**Document segment:**
Other Claims and Lawsuits
Epidemics that spread rapidly like the recent measles outbreak are likely to lead to an increase in medical malpractice and other errors and omissions (E&O) claims. This may include suits against physicians for the failure to detect symptoms and diagnose measles as well as claims based upon the failure to properly vaccinate. The MMR vaccine, which can be up to 99 percent effective in preventing the contraction of measles, must be administered in two separate doses. If the proper dosages are not administered within the appropriate timespan, the patient can remain susceptible to the disease.
During the recent outbreak, many health care facilities were forced to issue quarantines. Claims may arise from the alleged failure to execute the quarantine plan or to issue proper warnings, as patients may claim that those failures contributed to the spread of the disease. Additionally, both hospitals and schools have an obligation to maintain records related to patients’ and students’ vaccination records. A facility’s E&O coverage may be triggered in instances where those record-keeping procedures are challenged if an attendee contracts the measles.
Employment practices liability insurance claims also could come into play. Generally, employees have privacy rights to their medical history, including vaccinations. While it may be incumbent on some employers (particularly in health care) to ensure that employees do not present a health risk to others, employers may not be legally able to require employees to get vaccinated or even inquire into vaccination history. In some states, notably California, individuals can choose not to get vaccinated based on personal belief. Employers need to understand what information about an employee’s physical condition can be obtained and how to interact with employees if the employer becomes aware that an employee has not been vaccinated.
Businesses also may choose to bar access to individuals who have not been vaccinated. These decisions may present claims for denial of equal access.
Lastly are general liability concerns. Standard commercial general liability policies provide that an insurer “will pay those sums that the insured becomes legally obligated to pay as damages because of ‘bodily injury’…to which this insurance applies.” In the event customers, clients, or patrons contract measles at a facility, it is conceivable that suit may be brought against a business for negligently causing, facilitating, or failing to warn against measles exposure.

[Stored data]
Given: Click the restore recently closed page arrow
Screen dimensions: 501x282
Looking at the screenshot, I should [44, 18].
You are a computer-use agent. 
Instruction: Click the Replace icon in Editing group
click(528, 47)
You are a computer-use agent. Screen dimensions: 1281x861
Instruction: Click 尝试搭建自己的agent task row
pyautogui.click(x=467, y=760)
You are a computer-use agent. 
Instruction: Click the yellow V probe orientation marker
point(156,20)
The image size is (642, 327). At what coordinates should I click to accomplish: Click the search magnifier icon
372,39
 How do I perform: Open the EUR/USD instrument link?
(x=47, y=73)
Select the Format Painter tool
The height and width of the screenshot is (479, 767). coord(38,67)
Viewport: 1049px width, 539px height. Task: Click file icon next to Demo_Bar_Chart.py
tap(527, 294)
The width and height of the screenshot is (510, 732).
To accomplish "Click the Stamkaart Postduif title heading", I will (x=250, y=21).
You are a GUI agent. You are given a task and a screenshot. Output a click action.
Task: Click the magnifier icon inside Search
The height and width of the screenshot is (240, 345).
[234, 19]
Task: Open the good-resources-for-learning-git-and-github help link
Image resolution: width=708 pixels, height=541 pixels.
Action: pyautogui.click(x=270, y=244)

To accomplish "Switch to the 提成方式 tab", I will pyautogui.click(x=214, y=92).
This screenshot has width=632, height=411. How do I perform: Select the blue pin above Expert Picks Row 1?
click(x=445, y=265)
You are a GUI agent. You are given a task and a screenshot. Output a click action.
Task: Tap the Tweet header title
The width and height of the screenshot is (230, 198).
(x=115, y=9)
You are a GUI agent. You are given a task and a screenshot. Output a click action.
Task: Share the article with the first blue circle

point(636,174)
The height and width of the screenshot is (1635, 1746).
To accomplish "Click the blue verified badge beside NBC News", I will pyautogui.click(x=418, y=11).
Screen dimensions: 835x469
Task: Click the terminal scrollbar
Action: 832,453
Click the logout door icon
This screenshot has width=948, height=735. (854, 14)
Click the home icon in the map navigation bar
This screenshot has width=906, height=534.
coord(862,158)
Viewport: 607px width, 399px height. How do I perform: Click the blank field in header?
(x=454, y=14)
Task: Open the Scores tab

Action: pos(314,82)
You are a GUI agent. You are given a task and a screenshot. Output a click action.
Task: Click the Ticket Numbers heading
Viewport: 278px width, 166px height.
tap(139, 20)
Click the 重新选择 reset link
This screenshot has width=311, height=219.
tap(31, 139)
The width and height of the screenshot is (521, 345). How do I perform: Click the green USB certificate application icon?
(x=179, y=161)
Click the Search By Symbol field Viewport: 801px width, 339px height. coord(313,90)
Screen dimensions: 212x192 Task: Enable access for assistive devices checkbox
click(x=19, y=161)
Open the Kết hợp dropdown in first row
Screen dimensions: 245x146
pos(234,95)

**Set of tasks:**
A: List every type of insurance coverage or policy that the passage on measles-related claims names.
B: Answer these questions from the passage on measles-related claims:
(i) In how many separate doses must the MMR vaccine be administered?
(ii) Which state is named as letting individuals choose not to get vaccinated based on personal belief?
(iii) What claims may businesses face if they bar access to individuals who have not been vaccinated?
C: Resume the passage on measles-related claims after its final sentence.

**Task answers:**
A:
Errors and omissions (E&O) coverage
Employment practices liability insurance
Standard commercial general liability policies

B:
(i) Two
(ii) California
(iii) Claims for denial of equal access

C:
What Makes Measles Different
An important distinction between the measles and other outbreaks is the threat of lawsuits by individuals. The anti-vaccination movement and the opposition to it injects politically charged issues involving public safety and personal rights to claims that may be brought as a result of the outbreak. This debate pits those parents who choose not to vaccinate their children for medical or personal reasons against those who blame the “anti-vaxxers” for the measles outbreak. While the legal premise and sustainability of claims made by parents are yet to be seen, there appear to be plenty of lawyers willing to take these cases, if only to bring attention to the issue and effectuate change.
From a claims perspective, the issue becomes determining which policies may be triggered by these claims. For public entities such as schools, claims by parents may fall under a general liability policy. But what about claims made against parents? For example, can a valid claim be submitted under a homeowners’ policy after a playdate results in someone’s child contracting measles?
The spread of measles-related claims and the impact on the insurance industry remains unknown at this time. It nevertheless may be expected that claims arising out of epidemics and outbreaks will be based on a variety of legal theories and may potentially trigger a number of different coverages. For those of us with clients or insureds who may be exposed to these risks, it pays to be vigilant.